▸ Instructions to follow
What is needed is an exact transcription of the line with "You are a GUI" and all the lines that follow it in the entries below; add nothing else.

[Stored records]
_ _ _ _

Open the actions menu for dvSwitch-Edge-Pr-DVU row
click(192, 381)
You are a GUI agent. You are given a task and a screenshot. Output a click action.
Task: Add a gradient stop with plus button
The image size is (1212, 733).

_ _ _ _

▸ Output of the exercise
You are a GUI agent. You are given a task and a screenshot. Output a click action.
Task: Add a gradient stop with plus button
The image size is (1212, 733).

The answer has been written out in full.